* REQUIRED WORK: Skip the pictures and copy all the data that follows exactly.

Screenshot grounding data:
● ● ● ●

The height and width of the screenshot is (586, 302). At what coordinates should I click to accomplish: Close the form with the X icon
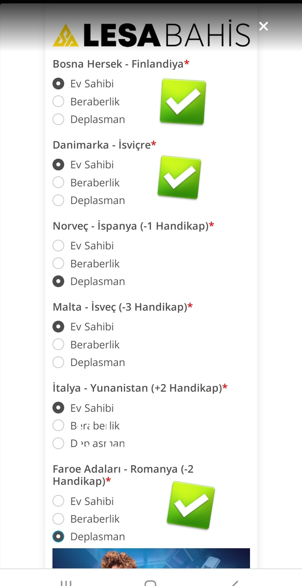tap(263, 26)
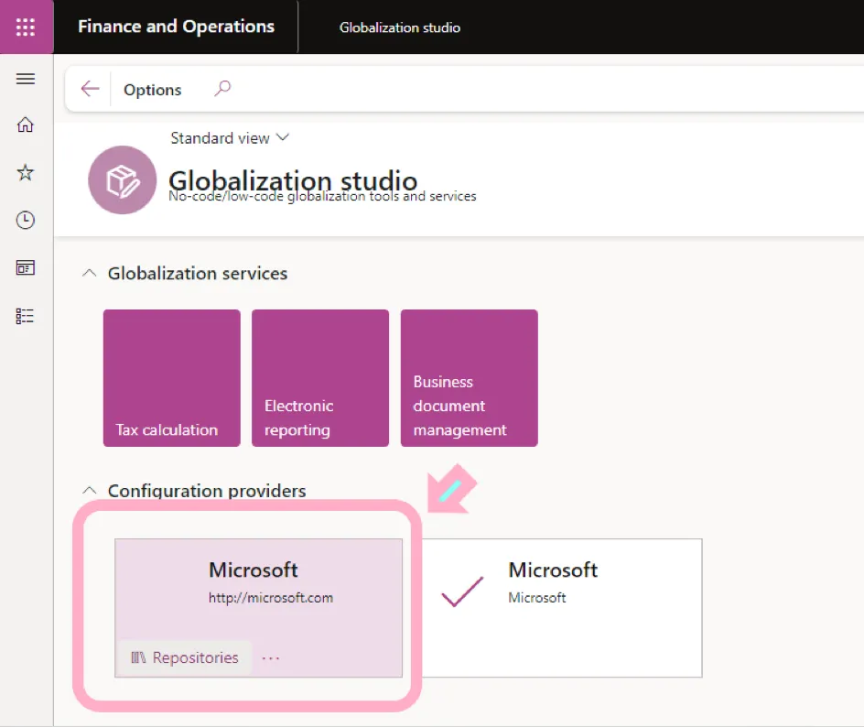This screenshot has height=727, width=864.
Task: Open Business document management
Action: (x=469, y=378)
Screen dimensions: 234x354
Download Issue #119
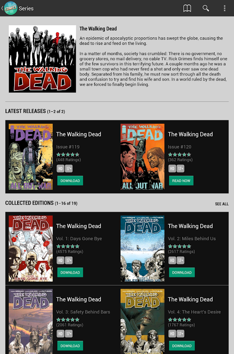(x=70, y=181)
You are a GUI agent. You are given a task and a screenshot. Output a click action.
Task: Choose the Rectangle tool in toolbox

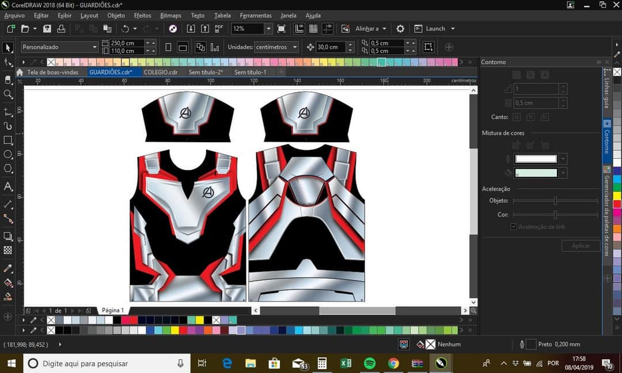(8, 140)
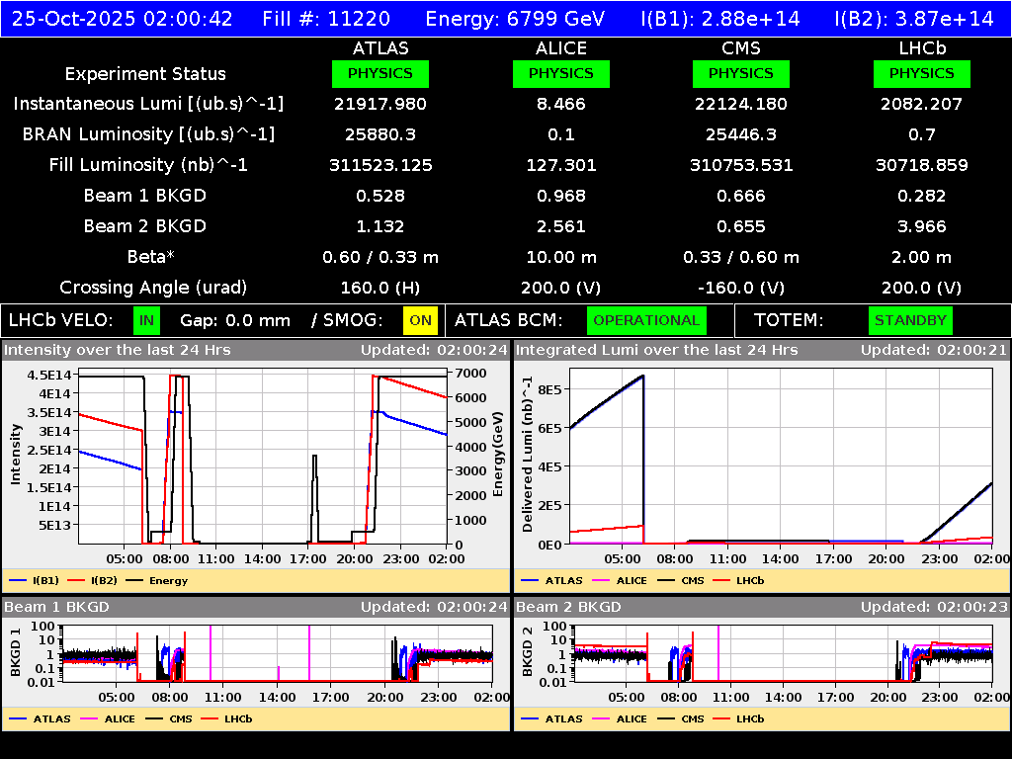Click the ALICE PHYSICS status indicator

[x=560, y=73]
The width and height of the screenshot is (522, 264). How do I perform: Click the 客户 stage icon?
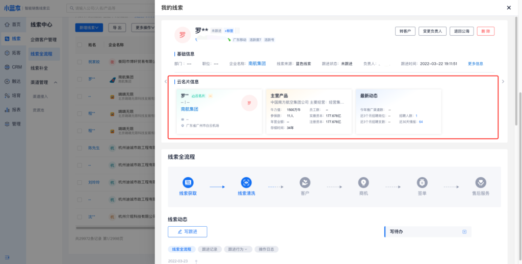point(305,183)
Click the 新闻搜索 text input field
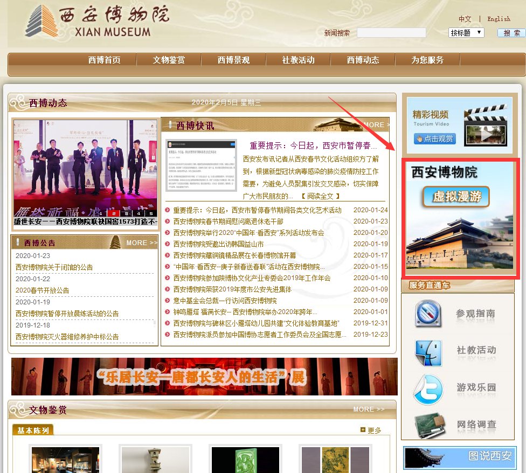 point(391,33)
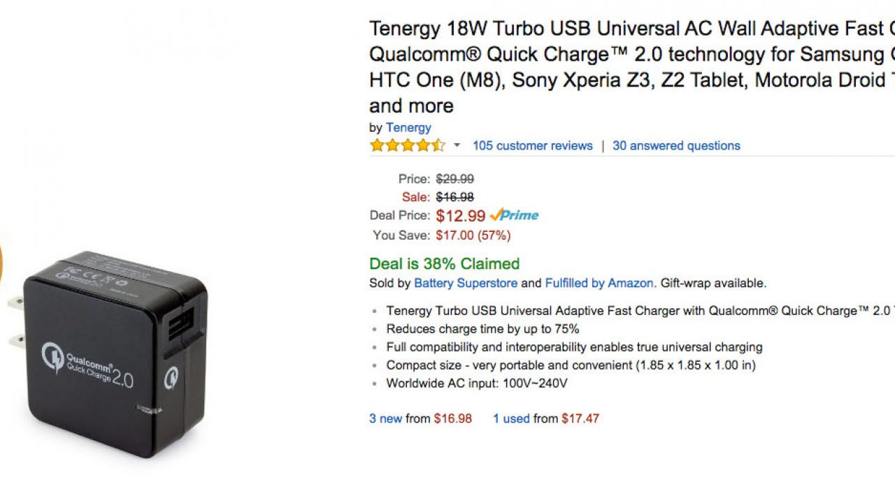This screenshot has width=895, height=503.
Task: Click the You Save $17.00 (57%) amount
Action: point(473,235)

● ● ● ●

* RESPONSE:
The height and width of the screenshot is (586, 302). At what coordinates should I click to accomplish: Close the form with the X icon
tap(263, 26)
This screenshot has height=727, width=864.
Task: Open Business document management
Action: (x=469, y=378)
Screen dimensions: 234x354
Download Issue #119
(x=70, y=181)
You are a GUI agent. You are given a task and a screenshot. Output a click action.
Task: Choose the Rectangle tool in toolbox

(8, 140)
Click the ALICE PHYSICS status indicator

[x=560, y=73]
The width and height of the screenshot is (522, 264). How do I perform: Click the 客户 stage icon?
point(305,183)
Click the 新闻搜索 text input field
 point(391,33)
This screenshot has width=895, height=503.
Task: Click the You Save $17.00 (57%) amount
Action: point(473,235)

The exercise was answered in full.